:: Data supplied

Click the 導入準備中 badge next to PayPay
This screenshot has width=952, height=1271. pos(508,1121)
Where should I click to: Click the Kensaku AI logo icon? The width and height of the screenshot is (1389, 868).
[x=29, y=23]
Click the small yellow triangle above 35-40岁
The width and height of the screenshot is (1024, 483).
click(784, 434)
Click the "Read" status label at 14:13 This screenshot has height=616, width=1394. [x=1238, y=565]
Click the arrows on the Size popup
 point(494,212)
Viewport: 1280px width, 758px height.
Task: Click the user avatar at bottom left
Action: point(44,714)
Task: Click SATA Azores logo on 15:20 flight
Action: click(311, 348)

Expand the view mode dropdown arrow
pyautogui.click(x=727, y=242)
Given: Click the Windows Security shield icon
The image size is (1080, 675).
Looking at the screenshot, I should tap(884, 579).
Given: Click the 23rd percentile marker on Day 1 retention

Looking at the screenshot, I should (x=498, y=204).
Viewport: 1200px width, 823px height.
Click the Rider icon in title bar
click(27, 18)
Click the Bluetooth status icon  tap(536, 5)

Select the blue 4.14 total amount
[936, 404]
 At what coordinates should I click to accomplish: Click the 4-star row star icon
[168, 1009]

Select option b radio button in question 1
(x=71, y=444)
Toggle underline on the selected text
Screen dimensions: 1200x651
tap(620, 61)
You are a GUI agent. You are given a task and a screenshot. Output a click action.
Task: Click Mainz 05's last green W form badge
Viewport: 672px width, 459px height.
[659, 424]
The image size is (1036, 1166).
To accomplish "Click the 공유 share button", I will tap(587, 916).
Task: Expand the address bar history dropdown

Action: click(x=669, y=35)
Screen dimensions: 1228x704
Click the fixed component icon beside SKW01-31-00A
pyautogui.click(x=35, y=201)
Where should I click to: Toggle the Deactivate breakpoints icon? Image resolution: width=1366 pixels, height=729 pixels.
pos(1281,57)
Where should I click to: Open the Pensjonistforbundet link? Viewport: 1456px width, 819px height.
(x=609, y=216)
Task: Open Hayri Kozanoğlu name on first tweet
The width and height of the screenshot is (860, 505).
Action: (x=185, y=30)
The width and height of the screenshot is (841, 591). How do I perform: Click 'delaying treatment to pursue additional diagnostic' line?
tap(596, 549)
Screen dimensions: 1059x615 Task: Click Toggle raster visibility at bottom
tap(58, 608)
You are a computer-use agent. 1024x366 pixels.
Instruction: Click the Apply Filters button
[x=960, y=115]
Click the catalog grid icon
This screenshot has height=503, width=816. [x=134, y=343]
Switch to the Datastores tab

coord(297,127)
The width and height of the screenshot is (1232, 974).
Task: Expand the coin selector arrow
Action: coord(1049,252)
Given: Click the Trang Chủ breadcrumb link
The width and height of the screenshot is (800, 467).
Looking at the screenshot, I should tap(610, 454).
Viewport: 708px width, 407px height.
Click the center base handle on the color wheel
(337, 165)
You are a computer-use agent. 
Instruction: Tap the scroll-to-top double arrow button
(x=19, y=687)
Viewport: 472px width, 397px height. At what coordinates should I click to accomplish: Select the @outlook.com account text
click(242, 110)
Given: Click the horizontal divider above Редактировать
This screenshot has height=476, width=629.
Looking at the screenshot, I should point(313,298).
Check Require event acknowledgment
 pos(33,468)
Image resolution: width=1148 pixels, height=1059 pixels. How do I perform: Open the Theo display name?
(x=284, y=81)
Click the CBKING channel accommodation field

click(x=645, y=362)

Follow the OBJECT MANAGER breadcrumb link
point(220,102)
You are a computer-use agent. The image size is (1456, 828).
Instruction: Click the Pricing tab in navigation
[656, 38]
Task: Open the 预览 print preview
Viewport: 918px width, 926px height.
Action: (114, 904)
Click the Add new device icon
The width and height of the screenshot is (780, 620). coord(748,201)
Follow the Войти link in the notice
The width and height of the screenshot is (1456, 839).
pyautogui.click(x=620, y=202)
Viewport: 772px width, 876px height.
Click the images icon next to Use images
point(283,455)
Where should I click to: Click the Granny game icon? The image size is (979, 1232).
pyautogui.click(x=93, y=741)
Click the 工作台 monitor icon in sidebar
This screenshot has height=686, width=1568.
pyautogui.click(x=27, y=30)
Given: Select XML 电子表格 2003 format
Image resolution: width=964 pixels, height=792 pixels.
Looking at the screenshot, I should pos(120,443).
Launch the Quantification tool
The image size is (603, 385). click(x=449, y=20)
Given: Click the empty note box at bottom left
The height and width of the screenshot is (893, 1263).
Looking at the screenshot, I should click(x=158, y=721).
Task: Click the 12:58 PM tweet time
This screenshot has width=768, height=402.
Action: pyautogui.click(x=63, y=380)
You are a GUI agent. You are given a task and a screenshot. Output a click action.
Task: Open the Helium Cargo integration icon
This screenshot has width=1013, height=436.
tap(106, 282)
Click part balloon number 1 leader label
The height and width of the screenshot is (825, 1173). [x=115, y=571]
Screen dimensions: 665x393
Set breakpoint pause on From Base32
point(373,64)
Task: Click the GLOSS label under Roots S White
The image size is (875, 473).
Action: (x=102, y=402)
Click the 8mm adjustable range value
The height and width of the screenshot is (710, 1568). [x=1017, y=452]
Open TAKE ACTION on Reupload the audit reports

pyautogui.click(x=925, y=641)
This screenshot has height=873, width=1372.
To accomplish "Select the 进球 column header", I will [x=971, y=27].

::::

Exercise directions: Search the entries above for the string "tweet". Copy each line in which it appears.

Solution for this task:
Task: Open Hayri Kozanoğlu name on first tweet
Task: Click the 12:58 PM tweet time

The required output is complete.